Getting to know individual whales


Crystal is a mature, male humpback whale born to Salt in 1980. He was her first known calf- and one of at least eleven!  Crystal is the subject of a popular children’s book, “Crystal- The Story of a Real Baby Whale’ that follows Salt and Crystal during the first year of his life.


Friday 16 May

Today clouds cover the sky and rain seems inevitable. Our morning whalewatch takes us offshore to the southwest corner of Stellwagen Bank, often a rich and productive area. It is the dynamics between the physical and biological that vitalizes and maintains the Stellwagen system. Cold water constantly flows south from the Gulf of Maine distributing nutrients, plants and animals. Nutrients are also brought to the Bank by local currents that move east to west, driven by the tides. Underwater currents and tide form areas of upwelling as they are deflected off the walls of the Bank, bringing nutrient rich water to the surface.
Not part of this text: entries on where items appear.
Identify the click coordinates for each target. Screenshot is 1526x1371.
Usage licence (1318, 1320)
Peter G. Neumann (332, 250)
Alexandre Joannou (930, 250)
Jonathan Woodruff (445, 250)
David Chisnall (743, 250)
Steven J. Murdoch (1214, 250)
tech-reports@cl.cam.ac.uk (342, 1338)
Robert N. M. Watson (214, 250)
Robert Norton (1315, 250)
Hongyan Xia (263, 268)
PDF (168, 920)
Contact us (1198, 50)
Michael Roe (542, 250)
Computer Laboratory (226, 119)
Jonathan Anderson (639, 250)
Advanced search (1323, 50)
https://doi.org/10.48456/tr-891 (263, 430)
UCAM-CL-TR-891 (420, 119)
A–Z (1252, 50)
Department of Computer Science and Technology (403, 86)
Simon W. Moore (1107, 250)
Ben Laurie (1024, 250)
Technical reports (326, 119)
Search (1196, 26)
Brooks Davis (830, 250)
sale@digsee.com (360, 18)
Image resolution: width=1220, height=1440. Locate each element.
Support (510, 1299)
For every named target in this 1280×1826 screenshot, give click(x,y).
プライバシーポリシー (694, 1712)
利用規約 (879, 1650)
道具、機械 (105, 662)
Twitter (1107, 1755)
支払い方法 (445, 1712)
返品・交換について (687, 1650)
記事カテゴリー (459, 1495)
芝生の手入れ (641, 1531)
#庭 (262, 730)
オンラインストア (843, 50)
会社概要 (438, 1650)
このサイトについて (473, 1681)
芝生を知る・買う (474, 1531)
Microscopic plants multiply rapidly in the sunlit, nutrient rich waters, small animals rise from the depths to eat the plants, fish eat the tiny animals and in turn are eaten by other fish, seabirds and whales.


We sight finback, Minke and humpback whales. The humpback whales are feeding, some by kicking their flukes on the surface. Isthmus, Meteor, Stub, Crystal, Palette, Wyoming, Firefly and Mural (with a new calf) seem to feed continually while on the move.


Feeding humpback whales


As we watch the feeding, a green glow appears in the water close to the boat. The green plants called phytoplankton reflect off the flippers of Mural and her calf as they swim beneath the bow.  The humpbacks’ most distinctive feature are the long wing-like, white flippers, up to one third of the whales’ body length- a feature for which the whale was named. For its scientific name, Megaptera novaeangliae, translates to ‘the big-winged New Englander’.


The big-winged New Englander


The afternoon brings a light drizzle as we make our way back to the Bank. Although on the move, the whales still are feeding. Finbacks move rapidly about yet stay in the same general area and the humpbacks move as well, stopping occasionally to kick-feed or blow a cloud or net of bubbles. We identify Tunguska, Palette, Zeppelin, Crystal, Buzzard, Palette and Sweep. Too soon it is time to return to port ending another incredible week of whalewatching!